Construtoras podem ficar um pouco mais tranqüilas agora, pois o Superior Tribunal de Justiça (STJ) parece ter mudado o rumo quanto ao direito de o adquirente de imóvel poder desistir a qualquer tempo do negócio, recebendo de volta a quase totalidade das parcelas pagas.
Em decisão que analisou caso peculiar, o STJ entendeu que continua válida a tese de que “a resilição do contrato de compromisso de compra e venda é direito do comprador, a gerar a restituição das parcelas pagas”, conforme reiterada jurisprudência da Casa, porém, excepcionalmente, não é possível tal desistência se o novo proprietário já recebeu as chaves do imóvel e para lá se mudou, deixando-o “usado”.
Segundo o relator, ministro Aldir Passarinho Junior, a construtora interpôs recurso especial contra acórdão do Tribunal de Alçada de Minas Geral, o qual decidira que “os princípios da autonomia de vontade e da obrigatoriedade do contratado são por excelência a base da doutrina dos contratos”, mas que “se o promissário comprador desinteressa-se em continuar com o vínculo jurídico com a promitente vendedora de unidade imobiliária, admissível se torna a devolução das parcelas por ele pagas…”, ficando ao encargo do adquirente apenas as despesas com IPTU e condomínio. Na hipótese, ele ocupava o apartamento há mais de dois anos.
Em seu voto, o relator argumenta que, “não obstante o entendimento desta Corte, no sentido de que é possível ao adquirente desistir, por impossibilidade de pagamento, da compra que efetuou, também constitui firme orientação a retenção, salvo alguma excepcionalidade, de 25% (vinte e cinco por cento) da importância já paga, a título de compensação pelas despesas operacionais da vendedora, com administração, corretagem, propaganda etc.”
Porém – e aqui a guinada de jurisprudência –, enfatiza o ministro Aldir Passarinho Junior que “deve haver, evidentemente, um limite fático/temporal para o exercício deste direito reconhecido na situação em que, diversamente do comum dos casos, ele [o adquirente] é investido na posse do imóvel e passa a ocupá-lo ou alugá-lo a terceiros, transformando o apartamento, que era novo, em usado, iniciando o desgaste que ocorre com a ocupação, alterando o valor comercial do bem, que naturalmente, quando vendido na denominada ‘1ª locação’, tem maior valia”.

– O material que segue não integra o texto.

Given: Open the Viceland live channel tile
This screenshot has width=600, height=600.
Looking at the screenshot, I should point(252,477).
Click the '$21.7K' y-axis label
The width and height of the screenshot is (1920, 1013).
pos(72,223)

Pondera o magistrado: “Não se me afigura, realmente, razoável, que a empresa construtora fique por muitos anos ainda vinculada à unilateral vontade do comprador desistente, que até por motivo de mera conveniência, após residir no imóvel, vem a ‘desistir’ da aquisição, descartando o apartamento após, convenientemente, dele se servir, por vezes por alguns ou muitos anos.”
O acórdão enfoca ainda peculiaridades da construção civil, mostrando que “os empreendimentos são seqüenciais para evitar-se a desmobilização de maquinário e pessoal”. Adiante fulmina: “A alienação, com a posterior ocupação do imóvel pelo comprador, torna-se, penso, irreversível, não mais possibilitando a desistência unilateral nessas circunstâncias, dada a desconfiguração da própria essência do negócio, que objetivava a venda de imóvel novo, que representa, inclusive, o objeto social das empresas construtoras.”
Acompanharam o voto do relator os ministros João Otávio de Noronha, Massami Uyeda, Sidnei Beneti e Fernando Gonçalves.